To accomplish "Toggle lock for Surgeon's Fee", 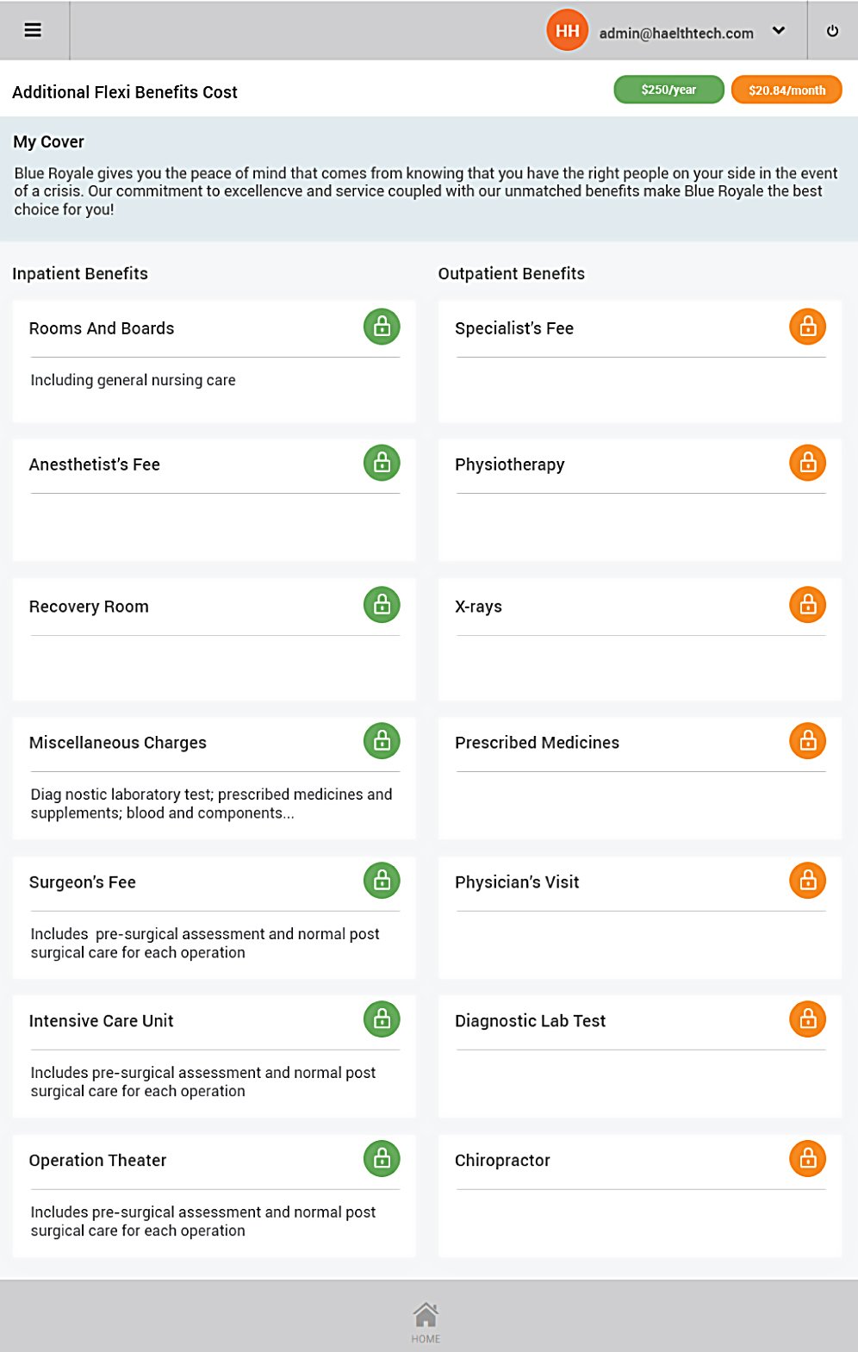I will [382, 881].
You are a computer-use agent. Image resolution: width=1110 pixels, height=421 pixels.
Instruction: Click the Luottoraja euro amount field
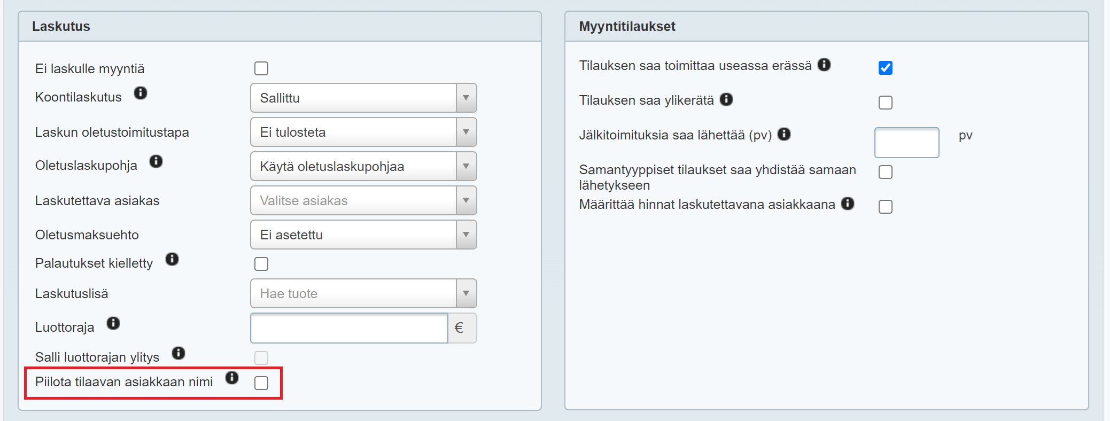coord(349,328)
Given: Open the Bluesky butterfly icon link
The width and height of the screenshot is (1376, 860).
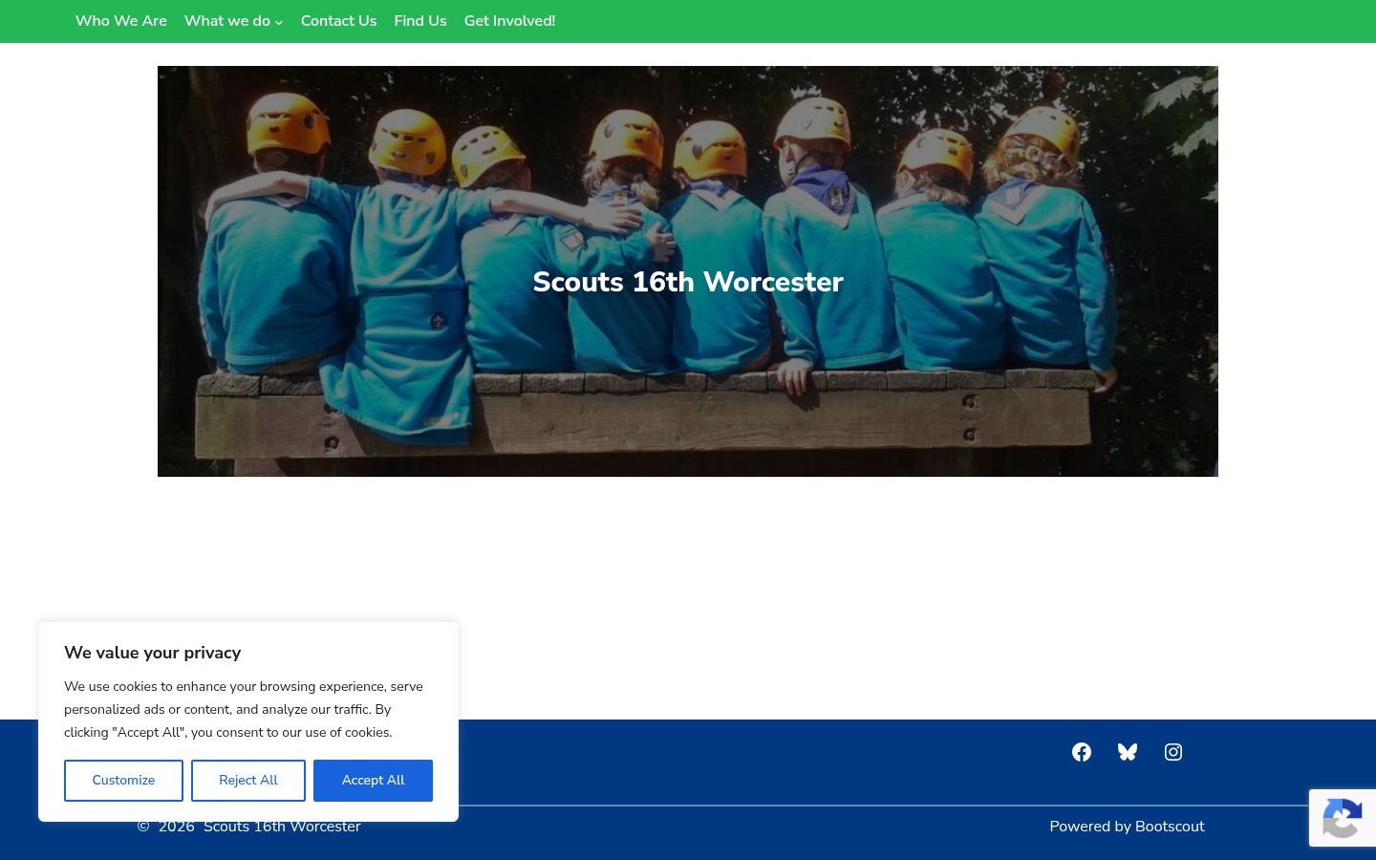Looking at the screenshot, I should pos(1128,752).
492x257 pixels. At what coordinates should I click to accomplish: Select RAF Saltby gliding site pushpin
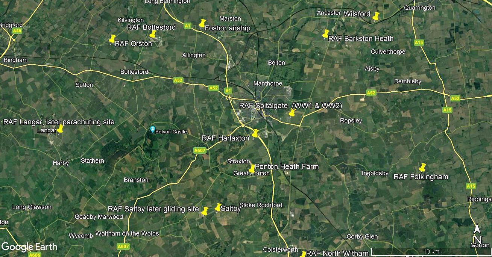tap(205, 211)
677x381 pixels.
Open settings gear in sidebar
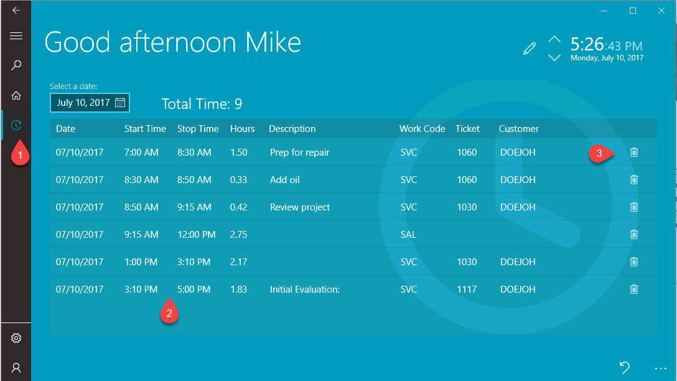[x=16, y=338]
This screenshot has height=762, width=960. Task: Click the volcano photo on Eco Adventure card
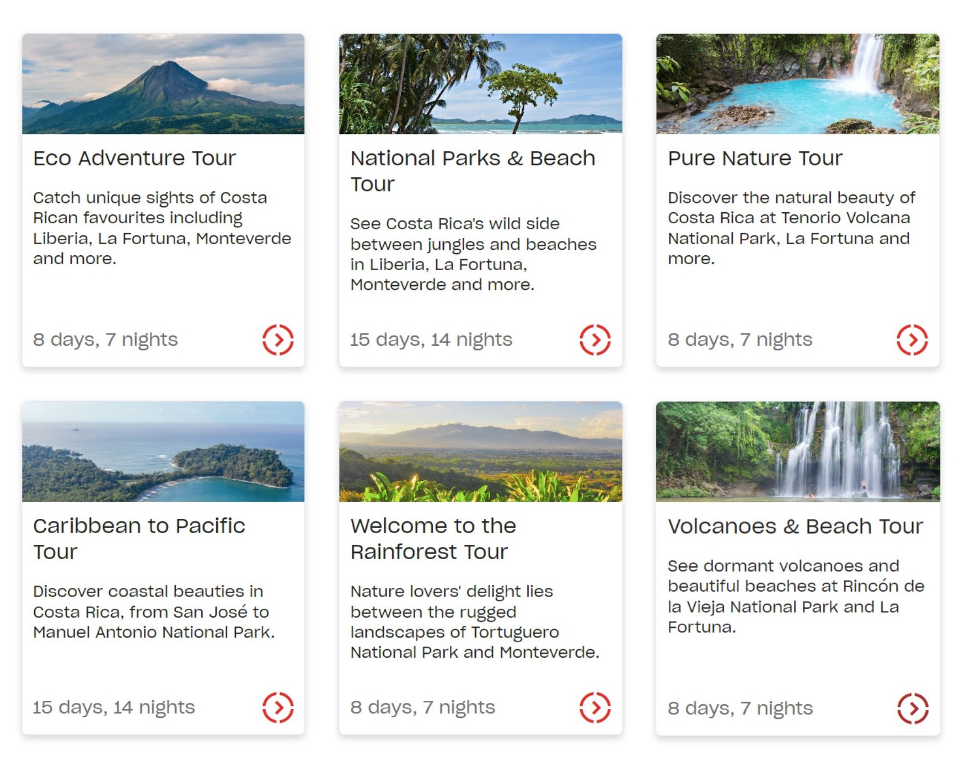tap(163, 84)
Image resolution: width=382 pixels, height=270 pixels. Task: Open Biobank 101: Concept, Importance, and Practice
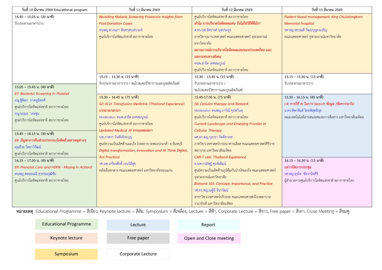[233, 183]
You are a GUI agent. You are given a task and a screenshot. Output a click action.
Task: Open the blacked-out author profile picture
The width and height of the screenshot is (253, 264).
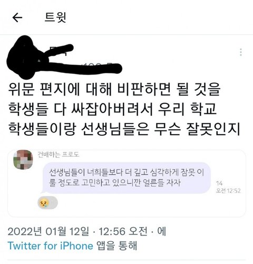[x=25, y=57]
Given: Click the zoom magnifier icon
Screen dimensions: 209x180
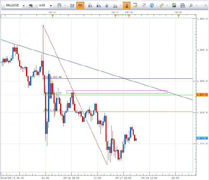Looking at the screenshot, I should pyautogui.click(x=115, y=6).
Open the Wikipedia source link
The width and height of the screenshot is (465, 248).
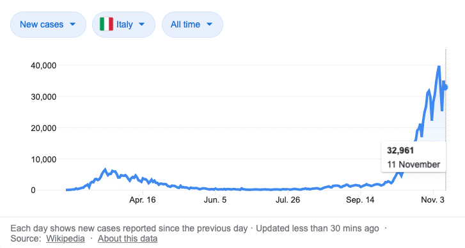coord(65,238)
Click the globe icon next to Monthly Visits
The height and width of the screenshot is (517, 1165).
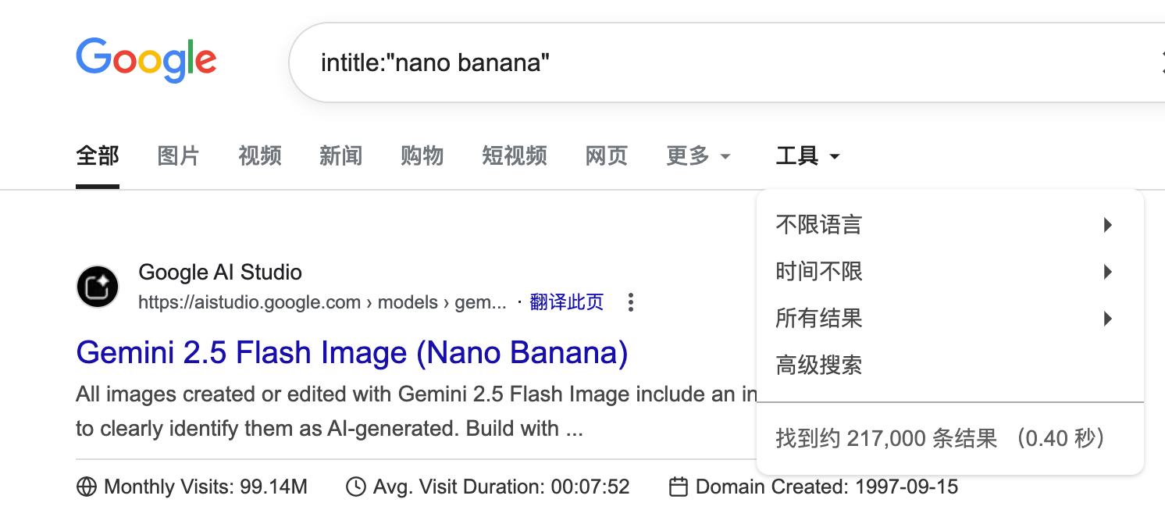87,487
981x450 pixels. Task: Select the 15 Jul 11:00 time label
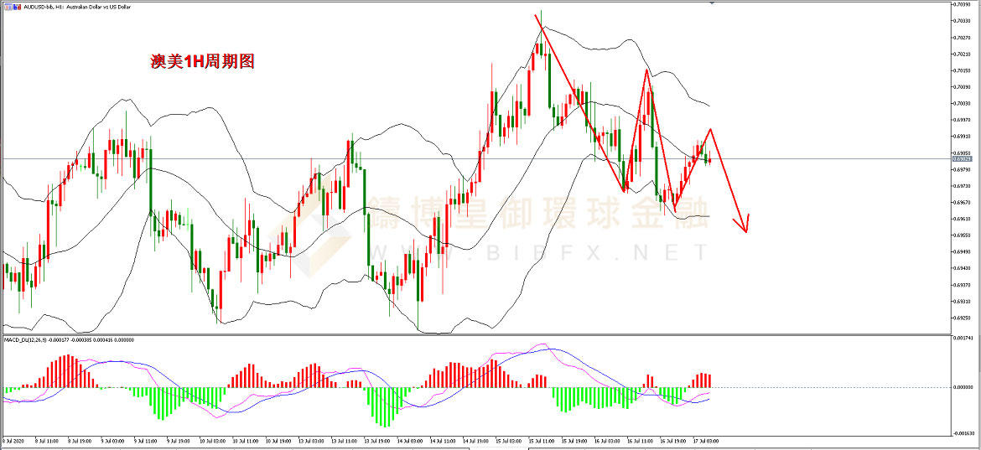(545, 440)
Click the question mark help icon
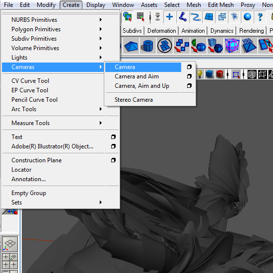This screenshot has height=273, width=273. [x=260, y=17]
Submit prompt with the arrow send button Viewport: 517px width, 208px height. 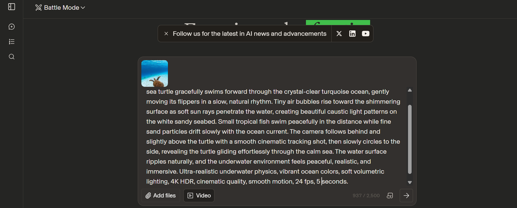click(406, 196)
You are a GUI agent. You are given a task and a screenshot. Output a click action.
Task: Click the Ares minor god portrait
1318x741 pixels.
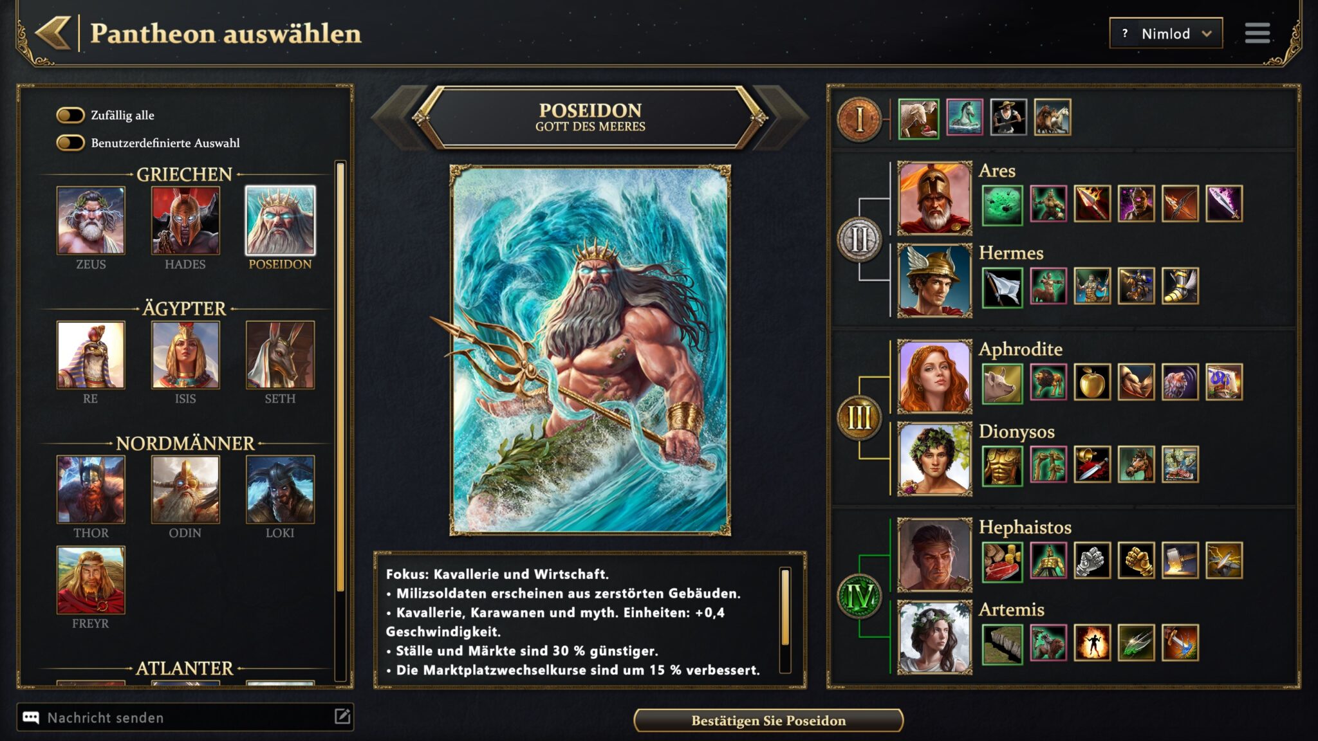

..........

*TASK*
Format the material as a JSON list of strings, one string per line and no blank lines, starting at the line containing "You are a computer-use" and ending at the line containing "[x=16, y=338]". Omit the pictures.

*FULL OUTPUT*
[
  "You are a computer-use agent. Image resolution: width=1110 pixels, height=421 pixels.",
  "Instruction: Click the Luottoraja euro amount field",
  "coord(349,328)",
  "Given: Open the Bluesky butterfly icon link",
  "The width and height of the screenshot is (1376, 860).",
  "Looking at the screenshot, I should pos(1128,752).",
  "492x257 pixels. At what coordinates should I click to accomplish: Select RAF Saltby gliding site pushpin",
  "tap(205, 211)",
  "677x381 pixels.",
  "Open settings gear in sidebar",
  "[x=16, y=338]"
]